» **JOB A**:
Select every line of the records that contains the string "computer". Case counts.

Neoverse N1 vs Zen 2: ARM in Practice

Previously, we looked at ARM and x86 and concluded high performance designs wouldn’t get a significant advantage by using either instruction set. That article focused narrowly on the respective ISAs, and assumed equal ecosystem and implementation goals. Today, we’ll look at ARM and x86 in practice – specifically Neoverse N1 with a quad core Ampere Altra cloud instance, and Zen 2 in the 3950X with SMT turned off and four cores enabled.

For this review, we need to constantly be aware that Zen 2 and N1 have different implementation goals. Like Neoverse N1, Zen 2 was announced in 2019 and uses TSMC’s 7 nm process. They overlap in the server and datacenter role, but similarities end there. Neoverse N1 is closely related to Cortex A76, which saw use in several cell phone SoCs. In contrast, Zen 2 targets everything from laptops to desktops to servers and supercomputers which means that Zen 2 is deeper, wider, and clocks higher than N1 and because Zen 2 is designed to hit higher performance levels than N1, we’re going to focus more on whether the respective cores are performing as they should, rather than who wins in absolute terms.

» **JOB B**:
Based on the Neoverse N1 vs Zen 2 article, state whether each statement agrees with it, and quote the deciding words: (i) Neoverse N1 and Zen 2 both use TSMC's 7 nm process. (ii) The Zen 2 chip was tested with SMT turned on. (iii) The review focuses mainly on which core wins in absolute terms.

» **ENTRIES SUPPLIED**:
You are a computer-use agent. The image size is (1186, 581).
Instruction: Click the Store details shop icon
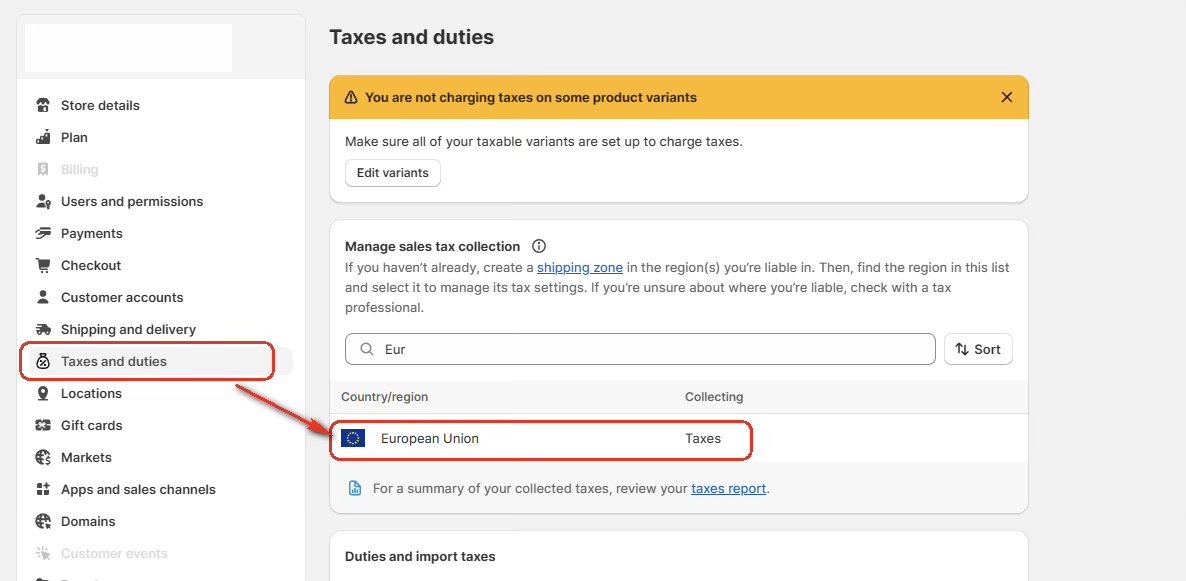43,105
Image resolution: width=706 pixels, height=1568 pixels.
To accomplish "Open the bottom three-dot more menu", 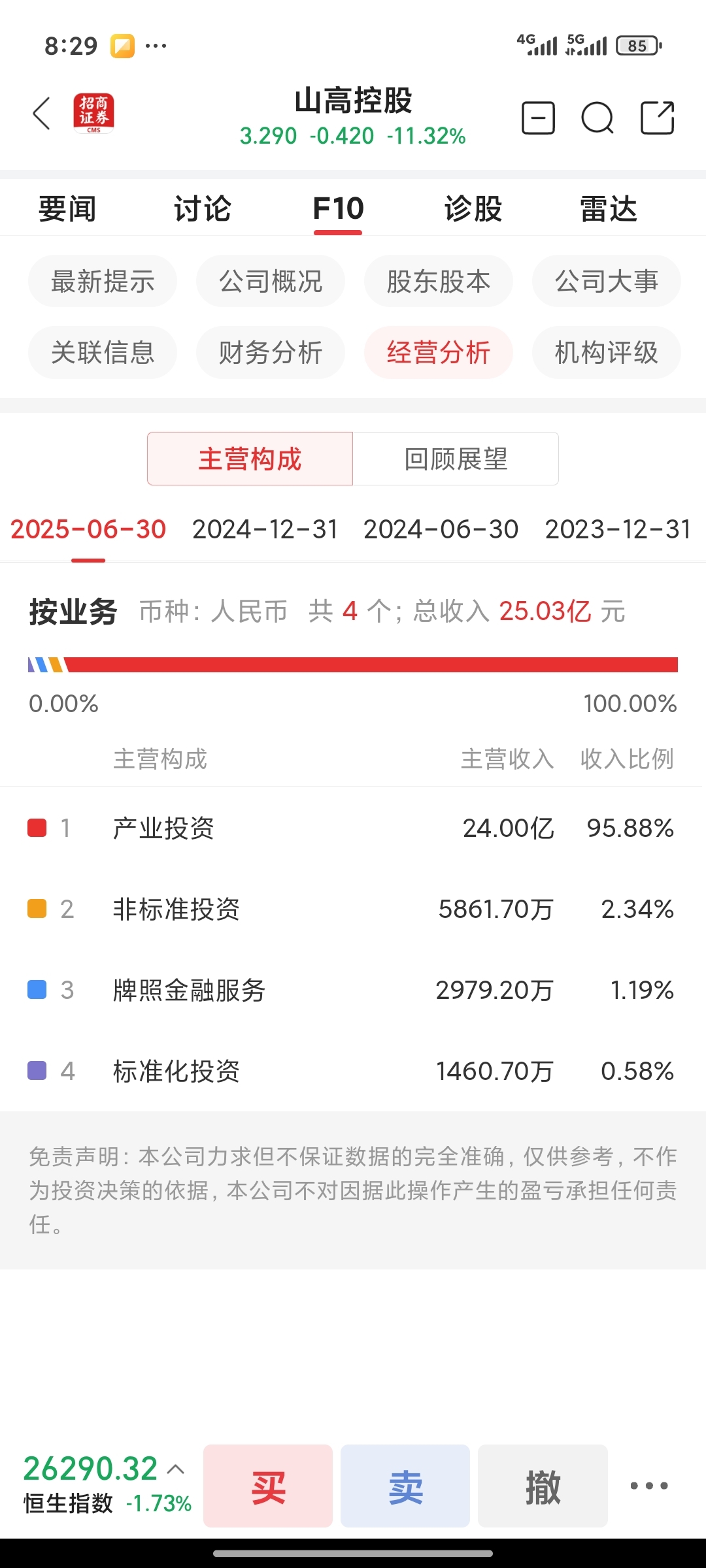I will [x=648, y=1486].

» **COMPLETE ANSWER A**:
You are a computer-use agent. The image size is (1186, 581).

» **COMPLETE ANSWER B**:
(i) Yes: "Like Neoverse N1, Zen 2 was announced in 2019 and uses TSMC’s 7 nm process."
(ii) No: "Zen 2 in the 3950X with SMT turned off and four cores enabled."
(iii) No: "we’re going to focus more on whether the respective cores are performing as they should, rather than who wins in absolute terms."